=== Begin Enclosure ===

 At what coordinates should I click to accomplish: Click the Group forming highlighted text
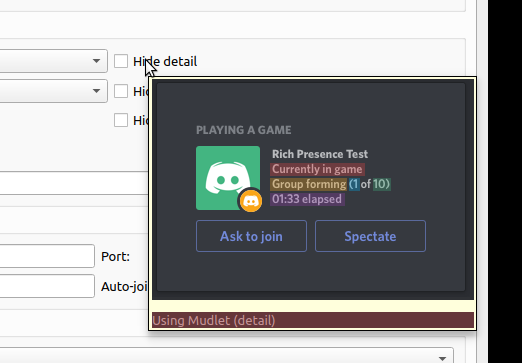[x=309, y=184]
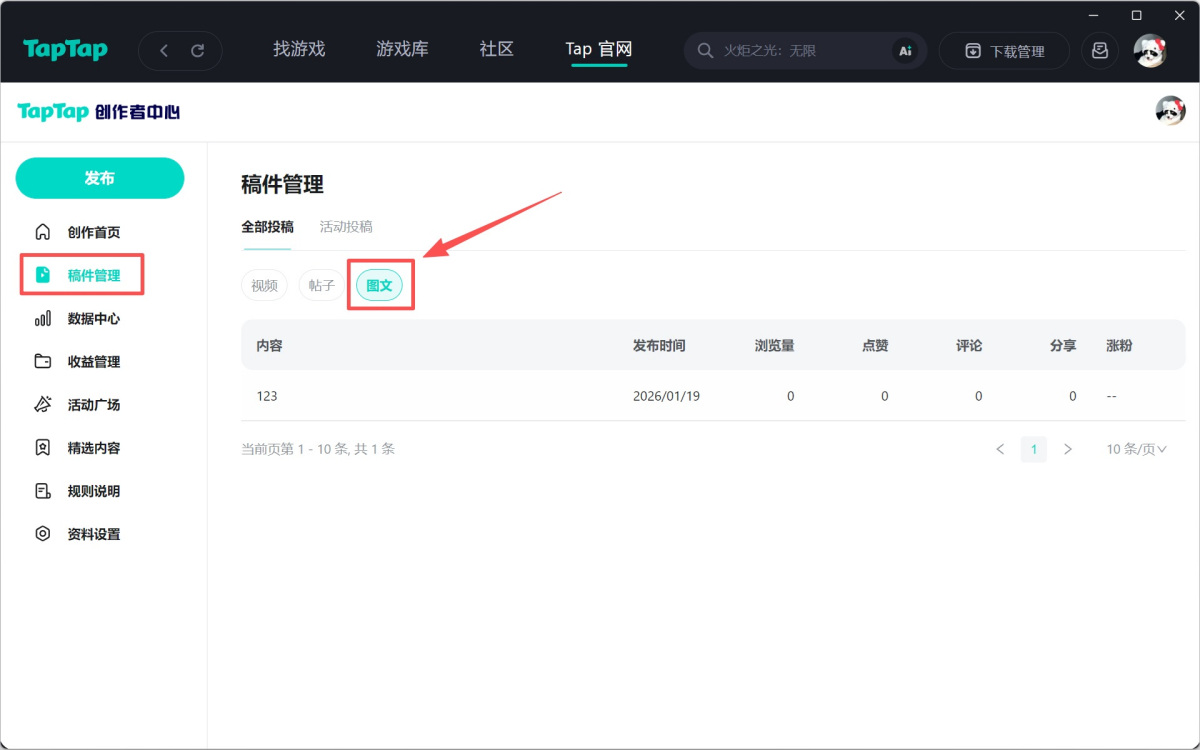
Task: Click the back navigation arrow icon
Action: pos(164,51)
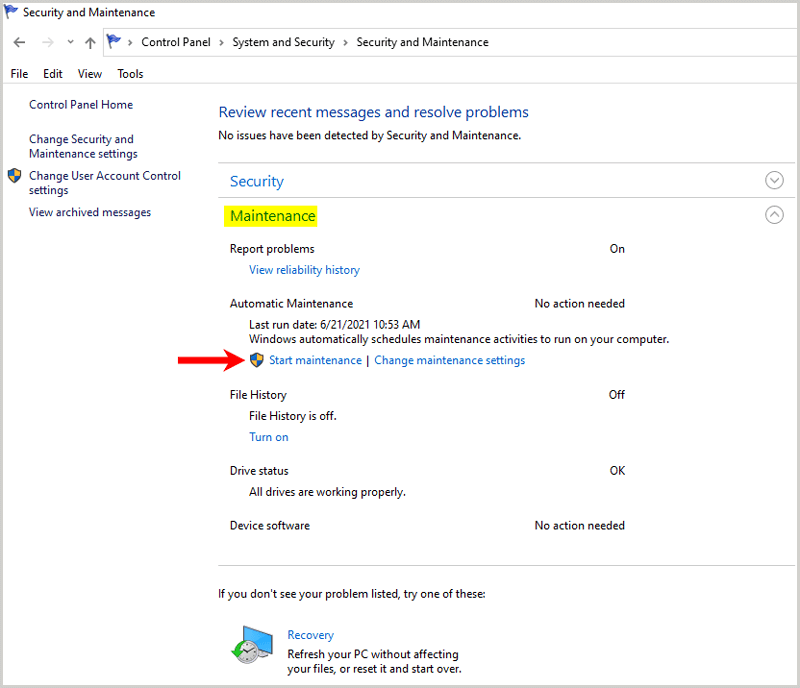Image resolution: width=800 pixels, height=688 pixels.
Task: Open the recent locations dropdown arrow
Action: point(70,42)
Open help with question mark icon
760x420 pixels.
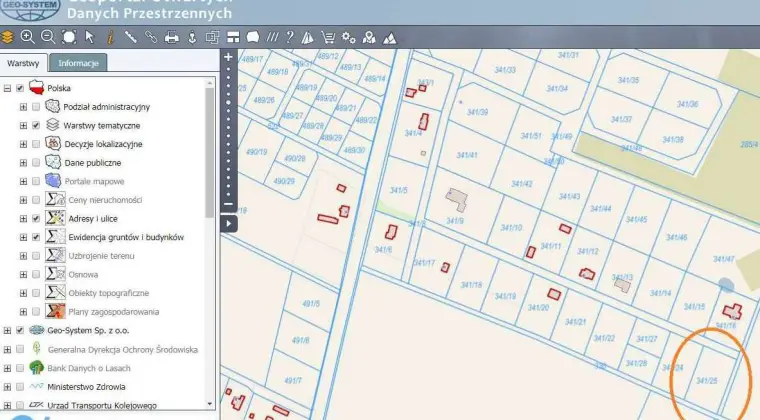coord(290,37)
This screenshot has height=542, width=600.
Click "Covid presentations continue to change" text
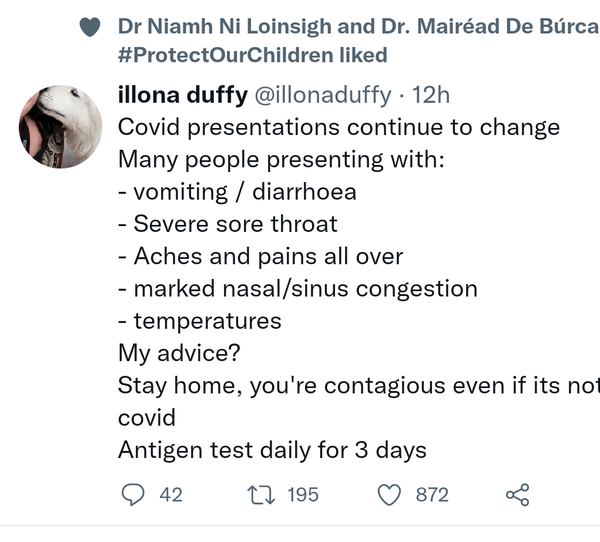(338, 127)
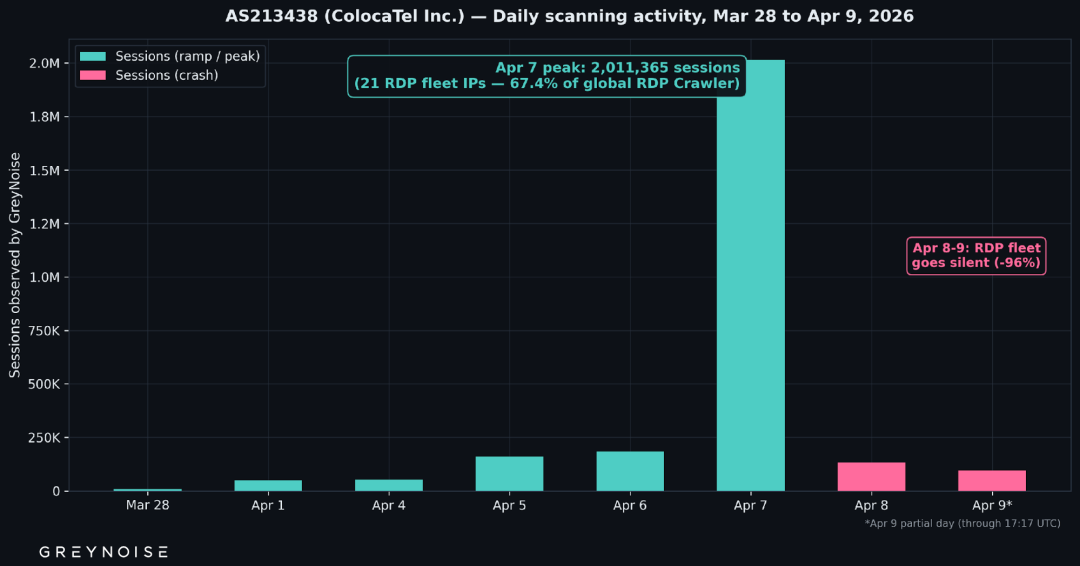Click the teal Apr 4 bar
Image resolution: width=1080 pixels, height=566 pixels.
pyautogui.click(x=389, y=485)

=== End Enclosure ===
=== Begin Enclosure ===

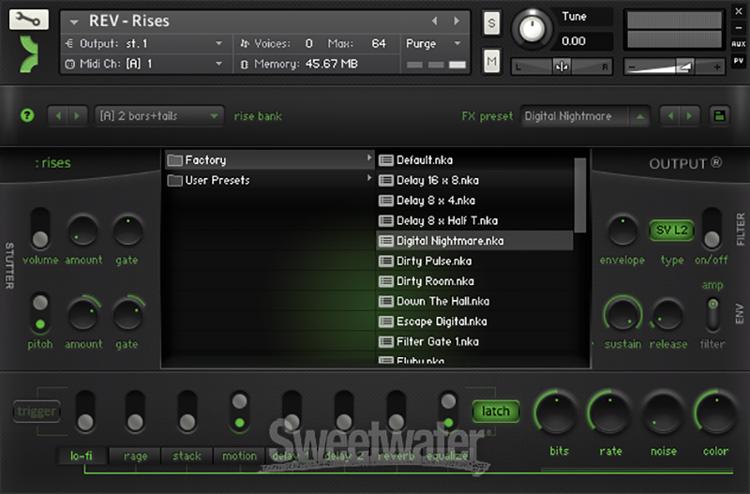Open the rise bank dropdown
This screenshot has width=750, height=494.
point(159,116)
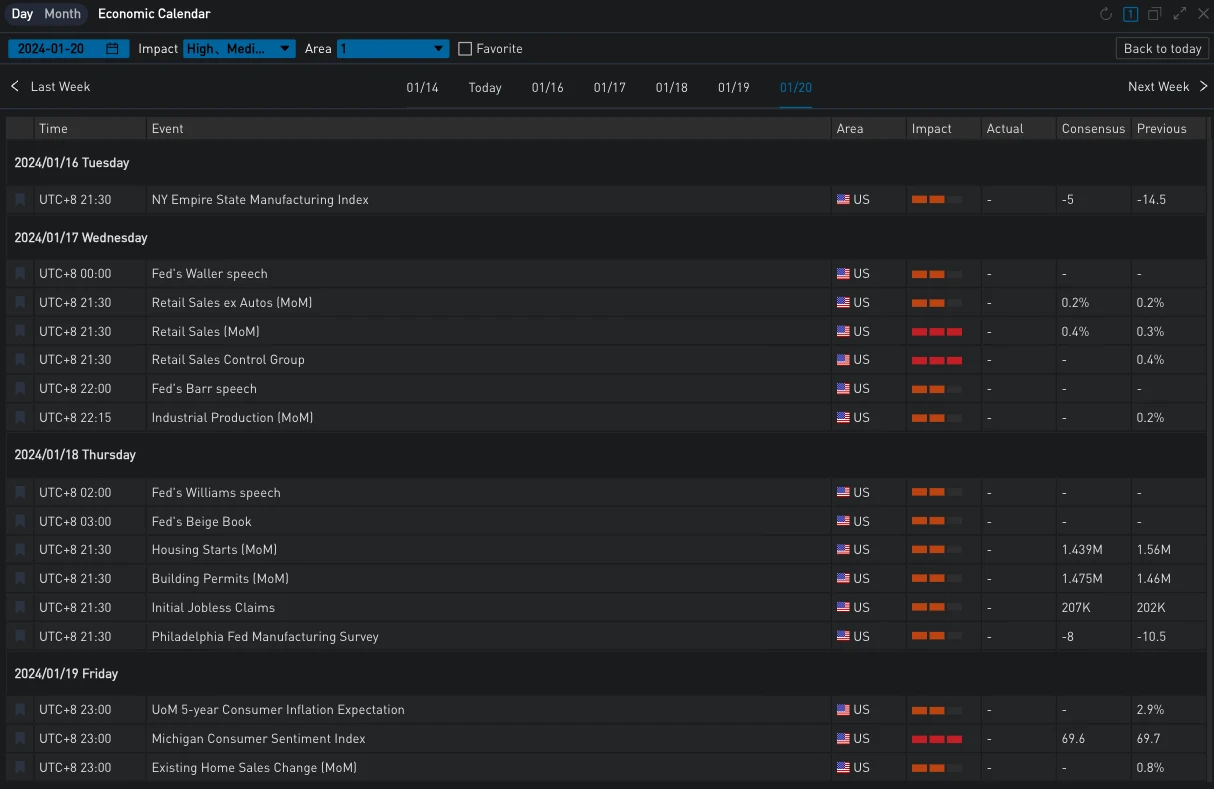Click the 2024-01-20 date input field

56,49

=== End Enclosure ===
=== Begin Enclosure ===

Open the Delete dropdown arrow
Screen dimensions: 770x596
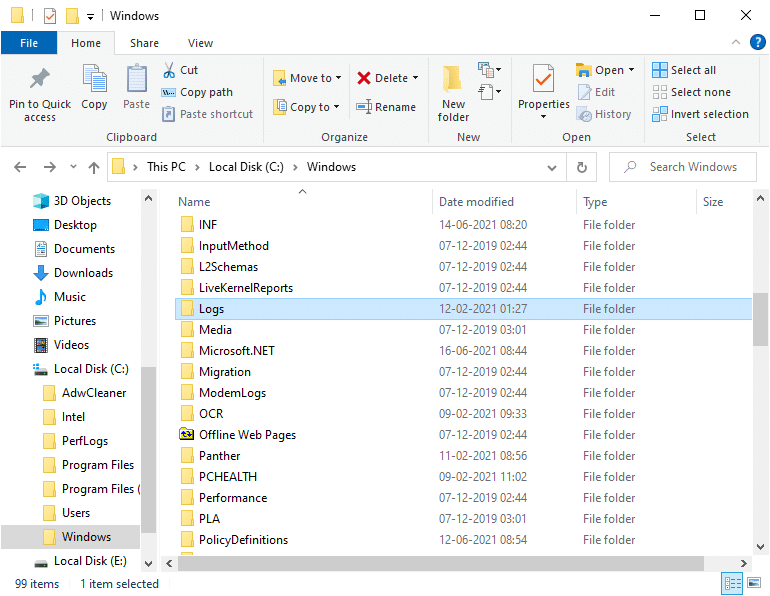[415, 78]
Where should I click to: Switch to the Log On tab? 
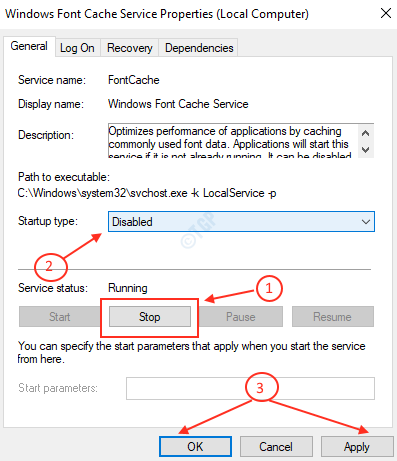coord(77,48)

=== End Enclosure ===

PROBLEM TO SOLVE: Leaving out the pictures, please output the lines in the entries above from the one with "At what coordinates" through the one with "This screenshot has height=542, width=600.", exactly as they are.

SOLUTION TO THE EXERCISE:
 At what coordinates should I click to accomplish: Click the Group forming highlighted text
[x=309, y=184]
Task: Click the back navigation arrow icon
Action: pos(164,51)
Image resolution: width=800 pixels, height=688 pixels.
Task: Open the recent locations dropdown arrow
Action: point(70,42)
Open help with question mark icon
760x420 pixels.
coord(290,37)
This screenshot has height=542, width=600.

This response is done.